The largest problem with this is that it's just plain nonsense. St. Thomas said nothing of the sort, and I can't conceive of any way that what he did say could rationally be construed like this. In the first place, he was an orthodox Christian, and to separate nature from grace smacks of Pelagianism. Secondly, it's irrational: God created us freely and without compulsion; hence creation was an act of grace from start to finish.
Thirdly, it seems that Schaeffer never bothered to read as far as the sixth article of the first question of the Summa Theologica. Because if he had, he would have realized that his construal of Aquinas was wrong...
"Aquinas separated nature from grace in theology. The spiritual world and the earthly world became separated. The earthly world became what was "real" and the spiritual world was the "hypothetical.""
Without checking it for myself, I doubt Schaeffer would have said that about Aquinas without support. It seems improbable Schaeffer didn't read the and give reasons for that quote; he was no lightweight. He was super heavyweight if anything. He may not have been the expert on the founding that he thought he was, which could be the reason Noll and Hatch called him out. What reasons did he give?
I stick by my assertion on Schaeffer. He was a smart guy who was good at his craft as a fidesitic orthodox Protestant Calvinist. He was thoughtful and learned about art and deserves props for his openness to dialog with a variety of folks at his Swiss hangout.
I don't care for his political activism. And he was defective when he argued the American Founding. His knowledge of the American Founding came largely from attorney John Whitehead, his main researcher on the matter.

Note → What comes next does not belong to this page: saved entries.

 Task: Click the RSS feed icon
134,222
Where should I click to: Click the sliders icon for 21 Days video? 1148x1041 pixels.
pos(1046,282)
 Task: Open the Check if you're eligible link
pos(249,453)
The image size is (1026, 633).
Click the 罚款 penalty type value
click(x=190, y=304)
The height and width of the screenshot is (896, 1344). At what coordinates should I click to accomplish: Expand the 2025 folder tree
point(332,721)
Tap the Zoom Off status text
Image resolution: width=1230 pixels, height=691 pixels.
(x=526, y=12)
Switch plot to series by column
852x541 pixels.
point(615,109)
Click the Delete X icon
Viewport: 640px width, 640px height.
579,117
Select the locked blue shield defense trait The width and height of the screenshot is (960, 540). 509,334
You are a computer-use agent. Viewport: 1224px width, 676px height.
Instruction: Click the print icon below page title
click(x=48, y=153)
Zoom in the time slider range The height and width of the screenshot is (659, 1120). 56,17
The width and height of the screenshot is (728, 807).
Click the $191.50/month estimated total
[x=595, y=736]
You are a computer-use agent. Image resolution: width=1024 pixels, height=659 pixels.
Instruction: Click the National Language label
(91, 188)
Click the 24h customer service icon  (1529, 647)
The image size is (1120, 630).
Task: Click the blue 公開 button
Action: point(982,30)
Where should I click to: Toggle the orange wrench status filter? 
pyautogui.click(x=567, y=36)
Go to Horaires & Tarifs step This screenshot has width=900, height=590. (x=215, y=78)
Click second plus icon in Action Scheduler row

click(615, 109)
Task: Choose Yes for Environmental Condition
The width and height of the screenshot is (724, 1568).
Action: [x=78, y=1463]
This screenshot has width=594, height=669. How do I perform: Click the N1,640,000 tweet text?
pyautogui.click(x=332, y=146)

Blogger Jonathan Rowe said...
I stick by my assertion on Schaeffer. He was a smart guy who was good at his craft as a fidesitic orthodox Protestant Calvinist. He was thoughtful and learned about art and deserves props for his openness to dialog with a variety of folks at his Swiss hangout.
I don't care for his political activism. And he was defective when he argued the American Founding. His knowledge of the American Founding came largely from attorney John Whitehead, his main researcher on the matter.
Francis Schaeffer, like David Barton, is not worth discussing on a blog devoted to Religion and the American Founding.
Schaeffer, unlike Barton, actually knows who Thomas Aquinas is, although he apparently knew nothing of Thomas's theo-philosophical successors, if anything of Thomas himself.
We are discussing straw men, historiography rather than history. I do hope you have come to appreciate the difference, Jon?
In "A Christian Manifesto" Schaeffer does nuance his position. He acknowledges that the Christian belief of the framers of the Constitution may not have been consistently orthodox Christian, but that a form of Christianity was the undergirding of the country. It would be similar to a conservative Baptist pastor who supports President Trump because he is Christian-y and is anti-Muslim, but would be strongly opposed to Trumps theology and practice if he claimed to be a Christian exemplar.
To be clear, I am not saying Schaeffer was scholarly or even entirely honest in his argumentation. I am just pointing out that the core question of your piece does have a nuanced answer.
What's a form of Christianity? There is no other form. They didn't get this opinion from the reformers, which begs the question, "Where did they get this idea from?
There were only a handful of unitarians anyway. Why didn't the majority shun them, like the reformers did? Maybe they thought keeping it secret was best and not divulge their heresy for fear of embarrassment?
You need to read up on the Unitarian Controversy. They took over many churches in New England.